■ SELECTED PASSAGE ■
────────────────────────────────────────
We assume that vaccine efficacy against non-severe RVGE was 85% of the efficacy assumed for severe RVGE.25 In an alternative scenario, we assumed 0% vaccine efficacy against non-severe disease, as can be derived from the ROSE trial, when comparing the reported efficacy against severe RVGE and efficacy against RVGE of any severity.10

Vaccine coverage and timeliness data for rotavirus vaccine doses 1, 2 and 3 were assumed to be the same as vaccine coverage and timeliness reported for diphtheria, tetanus and pertussis (DTP) vaccine, where three doses of the vaccine are scheduled to be administered at 6, 10 and 14 weeks of age. For two-dose ROTARIX, we only applied coverage for DTP1 and DTP2. Vaccine timeliness data were based on analyses by Clark et al.22 26 27

Vaccine prices and other procurement costs

We used vaccine prices published by Gavi, the Vaccine Alliance and assumed such prices would be available for the entire period of analysis.28 In addition to benefitting from Gavi-negotiated prices, eligible countries only pay a share of vaccine procurement, dependent on their income per capita. In a scenario analysis, we applied the Niger cofinancing share as an initial self-financing country per Gavi policy.29 30 Other vaccine procurement related costs include safety boxes and vaccine wastage.

Vaccine wastage accounts for vaccine doses that are discarded, lost, damaged or destroyed. Wastage is dependent on each vaccine presentation. We used wastage rates as recommended by Gavi’s detailed product profiles and calculated with the WHO wastage rate tool. This resulted in a 4% wastage rate for ROTARIX, 5% for ROTAVAC, and 9% for ROTASIIL.28 31 All Input parameters used for estimation of vaccine programme costs and healthcare costs are available from table 2.
────────────────────────────────────────
■ PROVIDED DATA ■
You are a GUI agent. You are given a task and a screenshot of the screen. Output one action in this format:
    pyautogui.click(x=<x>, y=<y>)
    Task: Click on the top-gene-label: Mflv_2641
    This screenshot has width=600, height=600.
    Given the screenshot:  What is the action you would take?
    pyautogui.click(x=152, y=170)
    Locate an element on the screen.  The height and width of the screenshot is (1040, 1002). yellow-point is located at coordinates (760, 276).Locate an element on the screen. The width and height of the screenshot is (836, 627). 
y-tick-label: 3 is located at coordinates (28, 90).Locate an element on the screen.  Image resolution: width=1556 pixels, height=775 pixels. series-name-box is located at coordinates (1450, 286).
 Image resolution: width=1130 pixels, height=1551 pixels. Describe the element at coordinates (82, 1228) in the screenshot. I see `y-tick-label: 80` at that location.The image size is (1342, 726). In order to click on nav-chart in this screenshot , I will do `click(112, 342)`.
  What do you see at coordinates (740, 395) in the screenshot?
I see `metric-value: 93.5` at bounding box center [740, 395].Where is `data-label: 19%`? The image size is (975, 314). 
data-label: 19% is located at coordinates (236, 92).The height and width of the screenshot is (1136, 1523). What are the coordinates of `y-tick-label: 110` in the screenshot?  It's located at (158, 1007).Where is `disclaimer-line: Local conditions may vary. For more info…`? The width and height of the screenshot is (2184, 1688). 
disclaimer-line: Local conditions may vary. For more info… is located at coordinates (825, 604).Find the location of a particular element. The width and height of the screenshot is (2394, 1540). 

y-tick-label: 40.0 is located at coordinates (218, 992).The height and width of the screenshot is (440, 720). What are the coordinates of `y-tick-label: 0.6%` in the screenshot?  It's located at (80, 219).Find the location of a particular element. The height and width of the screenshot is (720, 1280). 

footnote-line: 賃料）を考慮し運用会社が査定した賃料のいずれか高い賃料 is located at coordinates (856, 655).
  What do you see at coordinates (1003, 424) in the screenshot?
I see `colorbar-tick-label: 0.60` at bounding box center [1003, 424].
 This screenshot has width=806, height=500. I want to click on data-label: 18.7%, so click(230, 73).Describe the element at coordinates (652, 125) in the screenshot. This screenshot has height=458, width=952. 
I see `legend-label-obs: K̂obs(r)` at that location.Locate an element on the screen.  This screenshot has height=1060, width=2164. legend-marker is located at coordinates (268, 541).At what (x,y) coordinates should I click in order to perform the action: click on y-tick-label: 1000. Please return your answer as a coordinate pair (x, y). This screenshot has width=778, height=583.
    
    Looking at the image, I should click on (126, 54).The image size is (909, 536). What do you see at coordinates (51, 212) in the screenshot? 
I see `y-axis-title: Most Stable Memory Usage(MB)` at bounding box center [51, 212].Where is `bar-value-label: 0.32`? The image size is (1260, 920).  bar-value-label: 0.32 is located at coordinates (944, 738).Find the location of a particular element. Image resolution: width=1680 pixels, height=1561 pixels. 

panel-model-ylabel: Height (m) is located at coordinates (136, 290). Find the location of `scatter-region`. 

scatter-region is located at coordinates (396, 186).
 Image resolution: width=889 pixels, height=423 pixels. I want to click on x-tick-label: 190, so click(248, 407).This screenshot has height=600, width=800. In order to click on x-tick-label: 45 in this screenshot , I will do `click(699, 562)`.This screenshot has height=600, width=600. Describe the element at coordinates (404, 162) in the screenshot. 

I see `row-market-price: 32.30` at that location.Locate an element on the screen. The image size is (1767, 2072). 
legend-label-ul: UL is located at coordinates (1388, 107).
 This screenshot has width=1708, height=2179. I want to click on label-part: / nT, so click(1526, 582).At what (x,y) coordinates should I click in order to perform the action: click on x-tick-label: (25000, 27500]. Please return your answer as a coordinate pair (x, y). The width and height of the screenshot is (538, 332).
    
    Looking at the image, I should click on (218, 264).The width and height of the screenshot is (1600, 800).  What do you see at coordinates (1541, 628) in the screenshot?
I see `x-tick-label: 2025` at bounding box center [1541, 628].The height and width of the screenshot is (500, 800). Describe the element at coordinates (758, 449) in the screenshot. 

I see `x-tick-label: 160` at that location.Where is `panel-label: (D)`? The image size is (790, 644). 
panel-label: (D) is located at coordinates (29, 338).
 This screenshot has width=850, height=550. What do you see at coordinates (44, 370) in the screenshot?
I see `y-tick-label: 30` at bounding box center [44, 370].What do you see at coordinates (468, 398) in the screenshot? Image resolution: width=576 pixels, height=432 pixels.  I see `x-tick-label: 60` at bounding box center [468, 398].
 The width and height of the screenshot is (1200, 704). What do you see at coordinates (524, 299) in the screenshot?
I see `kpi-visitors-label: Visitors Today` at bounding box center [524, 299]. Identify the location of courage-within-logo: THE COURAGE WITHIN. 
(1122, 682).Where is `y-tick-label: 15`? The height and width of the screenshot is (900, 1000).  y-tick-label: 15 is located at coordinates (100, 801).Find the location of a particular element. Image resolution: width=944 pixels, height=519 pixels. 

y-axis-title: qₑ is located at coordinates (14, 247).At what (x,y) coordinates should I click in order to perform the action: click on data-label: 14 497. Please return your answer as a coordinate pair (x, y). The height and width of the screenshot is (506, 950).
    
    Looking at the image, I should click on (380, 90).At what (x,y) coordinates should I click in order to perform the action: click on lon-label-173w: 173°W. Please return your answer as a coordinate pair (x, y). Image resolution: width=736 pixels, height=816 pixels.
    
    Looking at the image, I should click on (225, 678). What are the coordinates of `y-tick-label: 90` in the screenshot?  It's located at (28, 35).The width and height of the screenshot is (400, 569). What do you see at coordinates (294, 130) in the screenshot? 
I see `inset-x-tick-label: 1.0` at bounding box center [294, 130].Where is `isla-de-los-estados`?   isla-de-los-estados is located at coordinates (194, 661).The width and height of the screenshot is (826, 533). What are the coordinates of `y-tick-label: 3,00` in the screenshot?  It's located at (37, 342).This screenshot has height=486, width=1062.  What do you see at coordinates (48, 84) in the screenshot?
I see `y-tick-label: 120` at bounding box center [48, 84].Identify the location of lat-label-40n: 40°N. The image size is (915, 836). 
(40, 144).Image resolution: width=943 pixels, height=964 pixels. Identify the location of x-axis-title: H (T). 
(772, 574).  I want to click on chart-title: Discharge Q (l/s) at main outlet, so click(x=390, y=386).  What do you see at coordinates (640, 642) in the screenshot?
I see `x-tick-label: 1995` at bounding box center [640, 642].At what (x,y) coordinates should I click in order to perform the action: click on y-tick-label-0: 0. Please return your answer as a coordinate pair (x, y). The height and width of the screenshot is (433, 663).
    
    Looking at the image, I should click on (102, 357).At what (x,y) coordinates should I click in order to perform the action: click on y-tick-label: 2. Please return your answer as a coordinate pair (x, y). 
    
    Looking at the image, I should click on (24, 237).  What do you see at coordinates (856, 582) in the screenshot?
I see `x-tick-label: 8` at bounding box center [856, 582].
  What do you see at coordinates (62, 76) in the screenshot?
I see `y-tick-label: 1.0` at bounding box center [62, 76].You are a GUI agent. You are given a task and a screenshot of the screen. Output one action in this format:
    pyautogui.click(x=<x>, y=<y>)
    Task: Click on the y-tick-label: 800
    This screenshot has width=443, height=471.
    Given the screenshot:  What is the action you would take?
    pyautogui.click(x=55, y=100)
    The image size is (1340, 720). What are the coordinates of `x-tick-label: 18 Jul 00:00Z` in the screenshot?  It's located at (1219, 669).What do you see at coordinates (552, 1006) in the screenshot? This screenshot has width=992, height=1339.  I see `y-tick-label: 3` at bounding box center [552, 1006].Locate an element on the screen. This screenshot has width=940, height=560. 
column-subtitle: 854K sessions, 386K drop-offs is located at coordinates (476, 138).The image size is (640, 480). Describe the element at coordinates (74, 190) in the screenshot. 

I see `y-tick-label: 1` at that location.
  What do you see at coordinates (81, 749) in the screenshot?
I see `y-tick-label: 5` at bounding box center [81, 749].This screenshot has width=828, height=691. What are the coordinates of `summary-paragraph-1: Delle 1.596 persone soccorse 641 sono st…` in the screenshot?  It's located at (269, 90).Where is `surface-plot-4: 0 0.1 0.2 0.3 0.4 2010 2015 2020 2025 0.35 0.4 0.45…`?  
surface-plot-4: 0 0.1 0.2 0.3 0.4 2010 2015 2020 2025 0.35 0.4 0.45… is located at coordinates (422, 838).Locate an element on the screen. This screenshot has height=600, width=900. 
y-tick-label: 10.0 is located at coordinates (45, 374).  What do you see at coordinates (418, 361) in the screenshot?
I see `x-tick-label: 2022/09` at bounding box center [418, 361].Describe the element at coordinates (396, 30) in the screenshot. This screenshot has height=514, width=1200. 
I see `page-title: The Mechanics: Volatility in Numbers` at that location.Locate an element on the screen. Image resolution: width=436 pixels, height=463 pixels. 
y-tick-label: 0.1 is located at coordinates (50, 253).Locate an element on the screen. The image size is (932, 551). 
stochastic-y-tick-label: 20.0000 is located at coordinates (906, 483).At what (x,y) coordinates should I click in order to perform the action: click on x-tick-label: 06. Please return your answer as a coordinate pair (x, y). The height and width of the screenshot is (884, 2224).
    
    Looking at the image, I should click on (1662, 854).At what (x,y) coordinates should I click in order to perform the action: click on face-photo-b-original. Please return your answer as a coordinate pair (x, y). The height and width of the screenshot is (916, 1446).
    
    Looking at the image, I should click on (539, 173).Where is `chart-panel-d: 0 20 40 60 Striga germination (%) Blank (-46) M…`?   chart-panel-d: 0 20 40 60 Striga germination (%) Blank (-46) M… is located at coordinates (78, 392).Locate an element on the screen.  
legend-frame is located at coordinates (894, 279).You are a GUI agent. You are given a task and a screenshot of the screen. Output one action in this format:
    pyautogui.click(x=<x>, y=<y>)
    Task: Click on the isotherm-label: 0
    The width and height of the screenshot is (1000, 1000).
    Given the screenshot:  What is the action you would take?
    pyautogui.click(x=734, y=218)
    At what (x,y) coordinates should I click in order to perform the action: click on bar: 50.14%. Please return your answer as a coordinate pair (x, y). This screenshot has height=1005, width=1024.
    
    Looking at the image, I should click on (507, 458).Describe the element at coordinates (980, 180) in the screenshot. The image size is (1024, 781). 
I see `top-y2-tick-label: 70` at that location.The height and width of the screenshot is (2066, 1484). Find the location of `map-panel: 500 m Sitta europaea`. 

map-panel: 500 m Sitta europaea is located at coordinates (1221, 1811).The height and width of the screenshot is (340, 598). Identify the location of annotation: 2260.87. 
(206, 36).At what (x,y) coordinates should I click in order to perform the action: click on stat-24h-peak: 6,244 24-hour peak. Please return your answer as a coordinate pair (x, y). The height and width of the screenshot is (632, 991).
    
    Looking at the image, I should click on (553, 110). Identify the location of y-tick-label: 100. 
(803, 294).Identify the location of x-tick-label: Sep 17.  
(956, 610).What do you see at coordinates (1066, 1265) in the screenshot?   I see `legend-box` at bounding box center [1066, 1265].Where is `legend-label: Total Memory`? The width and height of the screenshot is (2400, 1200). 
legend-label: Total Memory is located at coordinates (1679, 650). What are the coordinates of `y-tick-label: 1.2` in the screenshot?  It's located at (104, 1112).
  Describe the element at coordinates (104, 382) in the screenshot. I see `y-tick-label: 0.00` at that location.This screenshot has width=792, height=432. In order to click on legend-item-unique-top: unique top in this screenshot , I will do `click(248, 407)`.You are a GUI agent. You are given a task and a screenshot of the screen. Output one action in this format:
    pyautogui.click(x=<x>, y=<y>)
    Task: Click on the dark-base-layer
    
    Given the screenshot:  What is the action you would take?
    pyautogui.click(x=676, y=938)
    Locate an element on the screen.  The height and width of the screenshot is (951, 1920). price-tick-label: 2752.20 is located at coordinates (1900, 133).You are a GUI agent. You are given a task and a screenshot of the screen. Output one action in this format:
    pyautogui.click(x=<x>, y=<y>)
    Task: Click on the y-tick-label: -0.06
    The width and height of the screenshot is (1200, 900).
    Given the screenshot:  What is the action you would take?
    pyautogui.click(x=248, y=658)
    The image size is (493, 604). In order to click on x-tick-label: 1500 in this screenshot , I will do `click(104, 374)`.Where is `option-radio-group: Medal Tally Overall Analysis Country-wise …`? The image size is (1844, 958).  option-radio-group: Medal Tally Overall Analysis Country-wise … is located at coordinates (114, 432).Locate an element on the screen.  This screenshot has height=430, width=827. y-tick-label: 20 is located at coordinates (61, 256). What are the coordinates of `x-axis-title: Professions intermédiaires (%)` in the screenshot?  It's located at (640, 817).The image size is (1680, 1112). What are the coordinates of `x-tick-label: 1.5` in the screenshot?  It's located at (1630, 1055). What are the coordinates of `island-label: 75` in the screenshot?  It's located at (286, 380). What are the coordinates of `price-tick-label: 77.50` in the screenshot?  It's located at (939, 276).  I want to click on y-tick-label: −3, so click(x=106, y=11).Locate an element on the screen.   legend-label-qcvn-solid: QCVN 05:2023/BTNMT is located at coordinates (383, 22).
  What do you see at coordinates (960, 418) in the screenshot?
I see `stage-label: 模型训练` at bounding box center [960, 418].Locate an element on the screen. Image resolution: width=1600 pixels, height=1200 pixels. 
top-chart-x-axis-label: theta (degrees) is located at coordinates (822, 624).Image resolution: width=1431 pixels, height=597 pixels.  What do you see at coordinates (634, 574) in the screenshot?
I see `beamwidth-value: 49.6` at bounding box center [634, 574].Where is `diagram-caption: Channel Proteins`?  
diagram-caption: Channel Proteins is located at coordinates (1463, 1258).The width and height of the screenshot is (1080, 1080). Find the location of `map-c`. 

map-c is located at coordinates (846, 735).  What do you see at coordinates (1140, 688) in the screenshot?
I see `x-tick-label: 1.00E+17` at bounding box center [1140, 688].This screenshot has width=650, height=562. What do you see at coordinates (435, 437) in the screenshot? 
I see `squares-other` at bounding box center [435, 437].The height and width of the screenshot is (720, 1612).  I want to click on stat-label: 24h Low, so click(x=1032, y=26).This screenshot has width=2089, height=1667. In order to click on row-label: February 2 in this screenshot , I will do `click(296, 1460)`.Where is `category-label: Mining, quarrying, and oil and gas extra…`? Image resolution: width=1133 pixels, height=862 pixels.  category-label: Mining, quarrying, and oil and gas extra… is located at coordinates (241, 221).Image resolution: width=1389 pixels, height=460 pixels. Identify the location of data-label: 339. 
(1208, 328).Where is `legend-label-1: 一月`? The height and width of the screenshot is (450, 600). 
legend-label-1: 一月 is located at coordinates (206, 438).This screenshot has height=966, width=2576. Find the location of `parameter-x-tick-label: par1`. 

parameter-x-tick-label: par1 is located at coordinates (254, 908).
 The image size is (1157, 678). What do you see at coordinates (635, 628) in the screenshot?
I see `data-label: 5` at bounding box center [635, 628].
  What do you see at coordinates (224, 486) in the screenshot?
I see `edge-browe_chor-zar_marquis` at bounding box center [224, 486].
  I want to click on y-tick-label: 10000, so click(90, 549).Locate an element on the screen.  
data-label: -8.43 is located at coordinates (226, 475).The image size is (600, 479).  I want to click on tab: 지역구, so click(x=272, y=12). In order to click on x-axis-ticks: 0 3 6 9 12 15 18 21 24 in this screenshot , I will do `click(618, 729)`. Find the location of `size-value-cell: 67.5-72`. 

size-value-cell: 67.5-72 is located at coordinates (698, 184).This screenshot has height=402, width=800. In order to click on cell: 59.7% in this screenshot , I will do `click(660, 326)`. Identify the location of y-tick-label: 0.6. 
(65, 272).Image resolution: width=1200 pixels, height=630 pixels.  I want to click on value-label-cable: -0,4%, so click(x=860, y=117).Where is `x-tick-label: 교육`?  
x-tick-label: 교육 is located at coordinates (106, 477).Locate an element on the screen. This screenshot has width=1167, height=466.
────────────────────────────────────────
■ EXERCISE DIRECTIONS ■
Write the next part of the rotavirus vaccine costing passage above, picking up right after its final sentence.

■ ANSWER SECTION ■
Table 2

Input parameters for estimation of vaccine programme costs and healthcare costs

Input parameter	Base case	Lower bound	Upper bound	Sources
Vaccine coverage*
Dose 1	92%	82.8%	100%	26
Dose 2	86.5%	77.9%	95.2%
Dose 3 (ROTAVAC and ROTASIIL only)	81%	72.9%	89.1%
Vaccine price per dose (US$)
ROTARIX	$2.33	$0.20	–	28
ROTAVAC	$0.85	$0.13	–
ROTASIIL	$0.95	$0.13	–
% Wastage
ROTARIX	4%	2%	6%	28
ROTAVAC	10%	5%	15%
ROTASIIL	9%	5%	15%
Immunisation delivery cost per dose (2021 US$)
ROTARIX	$1.65	$1	$2.77	ROSE costing study
ROTAVAC	$0.75	$0.75	$1.87
ROTASIIL	$1.20	$1	$2.31
Health care cost (2021US$)
Unit cost of RVGE visit				16 and ROSE costing study for households’ costs
Government perspective	$4.79	$2.40	$7.19
Societal perspective	$7.16	$4.77	$9.56
Unit cost of severe RVGE hospitalisation
Government perspective	$18.38	$9.19	$27.57
Societal perspective	$28.68	$19.49	$37.87

*For vaccine timeliness, we assume that by 6 months of age, 91% of children would have received their first dose, 80% would have received their second dose, and, when applicable, 60% would have received their third dose of rotavirus vaccine. Data were fitted using a gamma curve to estimate timeliness by week of age <5 years.

RVGE, rotavirus gastroenteritis.

Sensitivity analyses

To account for uncertainty, we undertook deterministic and probabilistic uncertainty analyses. Deterministic analyses covered a series of scenarios more and less favourable to the vaccine. In scenario 1, we accounted only for the country cofinancing Niger currently pays for vaccine procurement; in scenario 2, we accounted for a higher burden of disease; in scenario 3, we accounted for a lower burden of disease; in scenario 4, we accounted for a higher vaccine efficacy; in scenario 5, we assumed a lower vaccine efficacy; in scenario 6, we accounted for higher healthcare costs; in scenario 7, for lower healthcare costs; in scenario 8, for higher immunisation delivery costs and in scenario 9, we assumed vaccines had no efficacy against non-severe RVGE. Finally, as our assumptions around similar efficacy of the last dose of vaccine led to lower impact of the two-dose ROTARIX vaccine compared with three-dose ROTAVAC and ROTASIIL vaccines, we also evaluated the cost-effectiveness of ROTARIX with similar impact to the three-dose vaccines (scenario 10).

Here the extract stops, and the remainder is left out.